#### Required work
Please return each record exactly, leaving nothing out.

Records from a data source
-*-

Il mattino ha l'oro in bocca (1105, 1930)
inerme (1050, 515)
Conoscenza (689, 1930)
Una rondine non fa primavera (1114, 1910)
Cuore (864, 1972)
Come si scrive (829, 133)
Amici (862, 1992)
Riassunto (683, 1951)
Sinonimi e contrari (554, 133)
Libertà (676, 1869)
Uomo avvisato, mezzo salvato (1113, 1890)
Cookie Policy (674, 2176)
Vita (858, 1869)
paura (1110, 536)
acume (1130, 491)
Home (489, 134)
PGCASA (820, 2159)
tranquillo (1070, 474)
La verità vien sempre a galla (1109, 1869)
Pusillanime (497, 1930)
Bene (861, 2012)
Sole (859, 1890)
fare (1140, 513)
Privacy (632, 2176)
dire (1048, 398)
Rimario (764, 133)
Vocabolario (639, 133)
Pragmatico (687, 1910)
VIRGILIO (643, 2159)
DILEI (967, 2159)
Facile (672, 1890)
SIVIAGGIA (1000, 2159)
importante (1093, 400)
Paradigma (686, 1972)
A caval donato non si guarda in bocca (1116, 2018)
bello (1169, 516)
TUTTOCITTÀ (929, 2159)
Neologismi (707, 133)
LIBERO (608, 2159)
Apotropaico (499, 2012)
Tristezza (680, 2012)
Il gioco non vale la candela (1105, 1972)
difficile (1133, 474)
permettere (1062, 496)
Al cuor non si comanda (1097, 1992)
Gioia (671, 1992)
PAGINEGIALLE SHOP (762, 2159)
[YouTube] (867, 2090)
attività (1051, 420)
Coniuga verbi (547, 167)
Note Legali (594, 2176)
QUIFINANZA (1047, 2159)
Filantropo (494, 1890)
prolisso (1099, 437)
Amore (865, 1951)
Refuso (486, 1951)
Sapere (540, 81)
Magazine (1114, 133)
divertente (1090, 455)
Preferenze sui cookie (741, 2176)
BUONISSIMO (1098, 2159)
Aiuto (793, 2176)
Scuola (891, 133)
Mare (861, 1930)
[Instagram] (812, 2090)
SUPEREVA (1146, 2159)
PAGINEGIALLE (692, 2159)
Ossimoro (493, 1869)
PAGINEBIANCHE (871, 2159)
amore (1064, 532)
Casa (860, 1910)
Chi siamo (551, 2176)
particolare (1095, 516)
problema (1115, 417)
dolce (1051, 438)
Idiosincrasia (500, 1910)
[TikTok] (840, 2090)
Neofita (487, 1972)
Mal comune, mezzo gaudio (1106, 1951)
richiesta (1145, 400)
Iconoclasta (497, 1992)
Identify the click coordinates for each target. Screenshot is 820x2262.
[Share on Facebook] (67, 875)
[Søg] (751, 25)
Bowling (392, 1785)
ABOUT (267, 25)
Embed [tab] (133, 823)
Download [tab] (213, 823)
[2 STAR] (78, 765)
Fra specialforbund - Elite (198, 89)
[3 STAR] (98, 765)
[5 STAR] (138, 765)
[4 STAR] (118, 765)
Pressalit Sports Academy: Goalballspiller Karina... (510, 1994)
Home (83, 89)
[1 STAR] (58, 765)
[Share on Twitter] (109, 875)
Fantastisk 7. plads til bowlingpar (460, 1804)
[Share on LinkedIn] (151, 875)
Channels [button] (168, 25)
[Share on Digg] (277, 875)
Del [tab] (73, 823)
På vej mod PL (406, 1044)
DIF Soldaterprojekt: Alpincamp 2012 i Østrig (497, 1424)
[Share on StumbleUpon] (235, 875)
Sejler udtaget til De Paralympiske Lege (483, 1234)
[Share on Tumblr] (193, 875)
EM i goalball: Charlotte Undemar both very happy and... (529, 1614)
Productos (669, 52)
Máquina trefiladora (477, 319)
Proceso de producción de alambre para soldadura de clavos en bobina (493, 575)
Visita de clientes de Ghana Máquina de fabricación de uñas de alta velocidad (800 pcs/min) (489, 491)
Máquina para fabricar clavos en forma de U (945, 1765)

-*-

#### Problem solution
Il mattino ha l'oro in bocca (1105, 1930)
inerme (1050, 515)
Conoscenza (689, 1930)
Una rondine non fa primavera (1114, 1910)
Cuore (864, 1972)
Come si scrive (829, 133)
Amici (862, 1992)
Riassunto (683, 1951)
Sinonimi e contrari (554, 133)
Libertà (676, 1869)
Uomo avvisato, mezzo salvato (1113, 1890)
Cookie Policy (674, 2176)
Vita (858, 1869)
paura (1110, 536)
acume (1130, 491)
Home (489, 134)
PGCASA (820, 2159)
tranquillo (1070, 474)
La verità vien sempre a galla (1109, 1869)
Pusillanime (497, 1930)
Bene (861, 2012)
Sole (859, 1890)
fare (1140, 513)
Privacy (632, 2176)
dire (1048, 398)
Rimario (764, 133)
Vocabolario (639, 133)
Pragmatico (687, 1910)
VIRGILIO (643, 2159)
DILEI (967, 2159)
Facile (672, 1890)
SIVIAGGIA (1000, 2159)
importante (1093, 400)
Paradigma (686, 1972)
A caval donato non si guarda in bocca (1116, 2018)
bello (1169, 516)
TUTTOCITTÀ (929, 2159)
Neologismi (707, 133)
LIBERO (608, 2159)
Apotropaico (499, 2012)
Tristezza (680, 2012)
Il gioco non vale la candela (1105, 1972)
difficile (1133, 474)
permettere (1062, 496)
Al cuor non si comanda (1097, 1992)
Gioia (671, 1992)
PAGINEGIALLE SHOP (762, 2159)
[YouTube] (867, 2090)
attività (1051, 420)
Coniuga verbi (547, 167)
Note Legali (594, 2176)
QUIFINANZA (1047, 2159)
Filantropo (494, 1890)
prolisso (1099, 437)
Amore (865, 1951)
Refuso (486, 1951)
Sapere (540, 81)
Magazine (1114, 133)
divertente (1090, 455)
Preferenze sui cookie (741, 2176)
BUONISSIMO (1098, 2159)
Aiuto (793, 2176)
Scuola (891, 133)
Mare (861, 1930)
[Instagram] (812, 2090)
SUPEREVA (1146, 2159)
PAGINEGIALLE (692, 2159)
Ossimoro (493, 1869)
PAGINEBIANCHE (871, 2159)
amore (1064, 532)
Casa (860, 1910)
Chi siamo (551, 2176)
particolare (1095, 516)
problema (1115, 417)
dolce (1051, 438)
Idiosincrasia (500, 1910)
[TikTok] (840, 2090)
Neofita (487, 1972)
Mal comune, mezzo gaudio (1106, 1951)
richiesta (1145, 400)
Iconoclasta (497, 1992)
Identify the click coordinates for each target. Screenshot is 820x2262.
[Share on Facebook] (67, 875)
[Søg] (751, 25)
Bowling (392, 1785)
ABOUT (267, 25)
Embed [tab] (133, 823)
Download [tab] (213, 823)
[2 STAR] (78, 765)
Fra specialforbund - Elite (198, 89)
[3 STAR] (98, 765)
[5 STAR] (138, 765)
[4 STAR] (118, 765)
Pressalit Sports Academy: Goalballspiller Karina... (510, 1994)
Home (83, 89)
[1 STAR] (58, 765)
[Share on Twitter] (109, 875)
Fantastisk 7. plads til bowlingpar (460, 1804)
[Share on LinkedIn] (151, 875)
Channels [button] (168, 25)
[Share on Digg] (277, 875)
Del [tab] (73, 823)
På vej mod PL (406, 1044)
DIF Soldaterprojekt: Alpincamp 2012 i Østrig (497, 1424)
[Share on StumbleUpon] (235, 875)
Sejler udtaget til De Paralympiske Lege (483, 1234)
[Share on Tumblr] (193, 875)
EM i goalball: Charlotte Undemar both very happy and... (529, 1614)
Productos (669, 52)
Máquina trefiladora (477, 319)
Proceso de producción de alambre para soldadura de clavos en bobina (493, 575)
Visita de clientes de Ghana Máquina de fabricación de uñas de alta velocidad (800 pcs/min) (489, 491)
Máquina para fabricar clavos en forma de U (945, 1765)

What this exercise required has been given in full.